Please repeat, precisely as written, only the lines from the one containing "Bouncy Castle Hire Bray (189, 2381)" through the last line of the records below, pictures omitted.

------

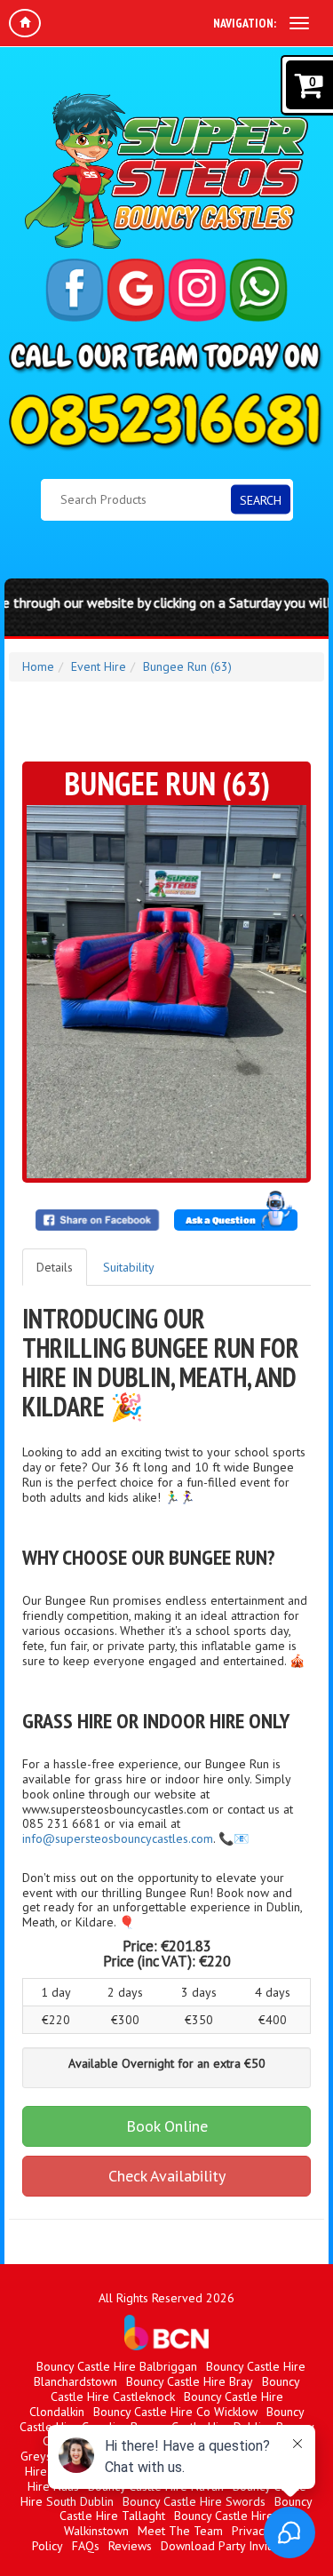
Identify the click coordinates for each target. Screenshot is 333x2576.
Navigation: (244, 23)
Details (54, 1267)
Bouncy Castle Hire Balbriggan (116, 2366)
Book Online (167, 2126)
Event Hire (98, 666)
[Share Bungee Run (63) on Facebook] (98, 1220)
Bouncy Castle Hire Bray (189, 2381)
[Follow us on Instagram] (197, 290)
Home (38, 666)
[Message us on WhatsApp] (258, 290)
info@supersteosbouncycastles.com (117, 1838)
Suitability (129, 1267)
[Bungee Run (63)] (166, 991)
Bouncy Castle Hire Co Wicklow (175, 2412)
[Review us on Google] (136, 290)
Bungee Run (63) (187, 666)
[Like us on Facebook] (74, 290)
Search (260, 499)
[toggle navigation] (299, 23)
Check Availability (167, 2175)
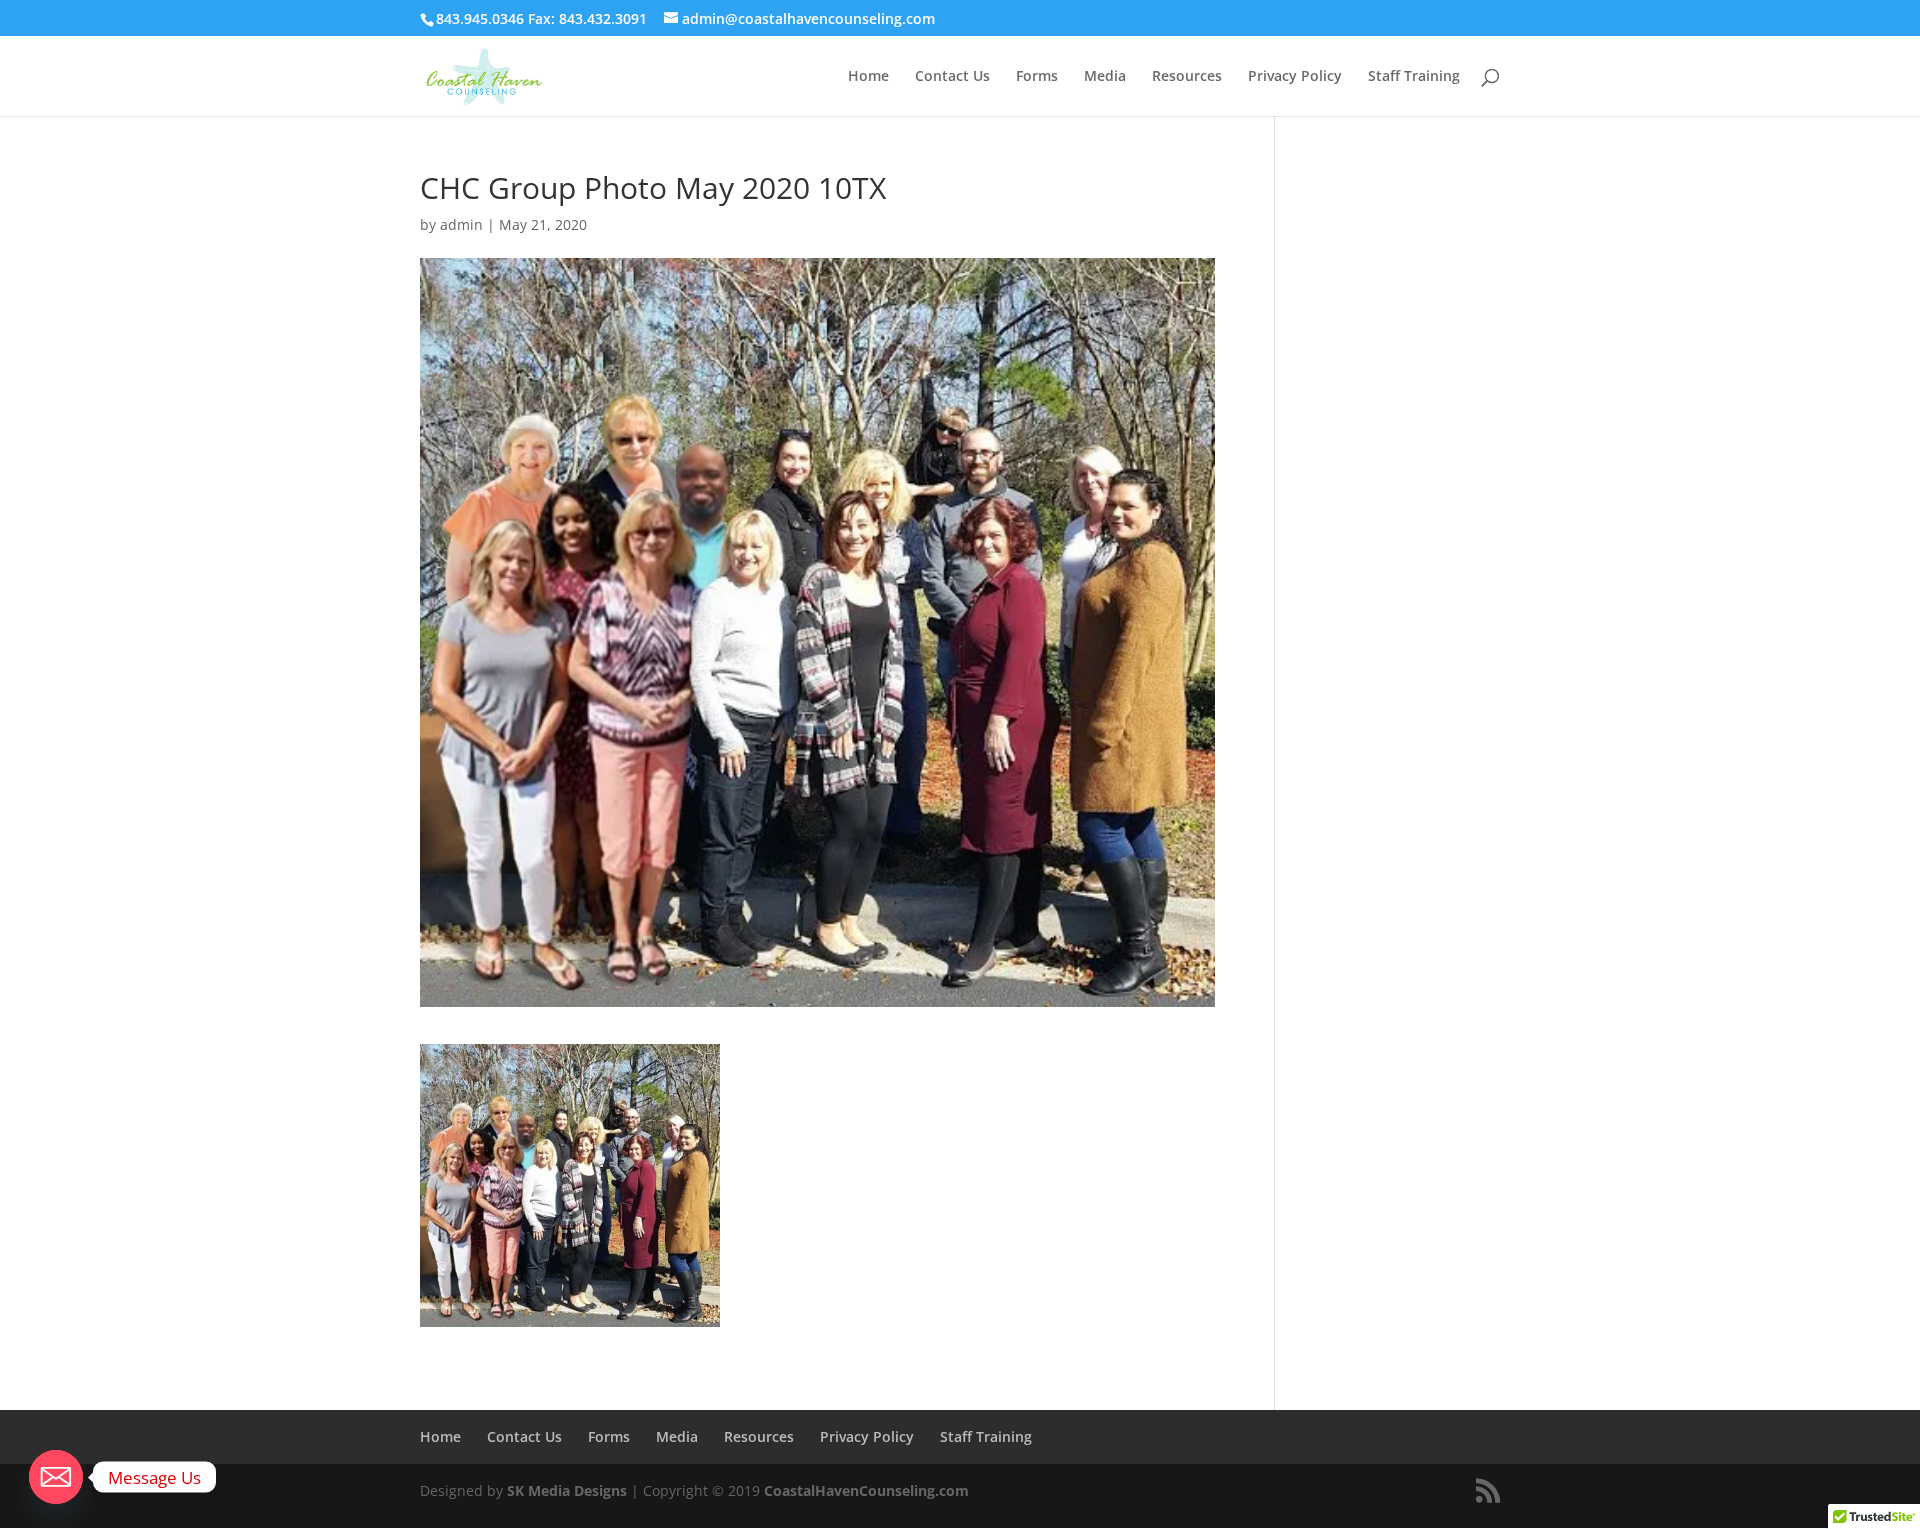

------

Result for this task -
Bouncy Castle Hire Bray (189, 2381)
[Follow us on Instagram] (197, 290)
Home (38, 666)
[Message us on WhatsApp] (258, 290)
info@supersteosbouncycastles.com (117, 1838)
Suitability (129, 1267)
[Bungee Run (63)] (166, 991)
Bouncy Castle Hire Co Wicklow (175, 2412)
[Review us on Google] (136, 290)
Bungee Run (63) (187, 666)
[Like us on Facebook] (74, 290)
Search (260, 499)
[toggle navigation] (299, 23)
Check Availability (167, 2175)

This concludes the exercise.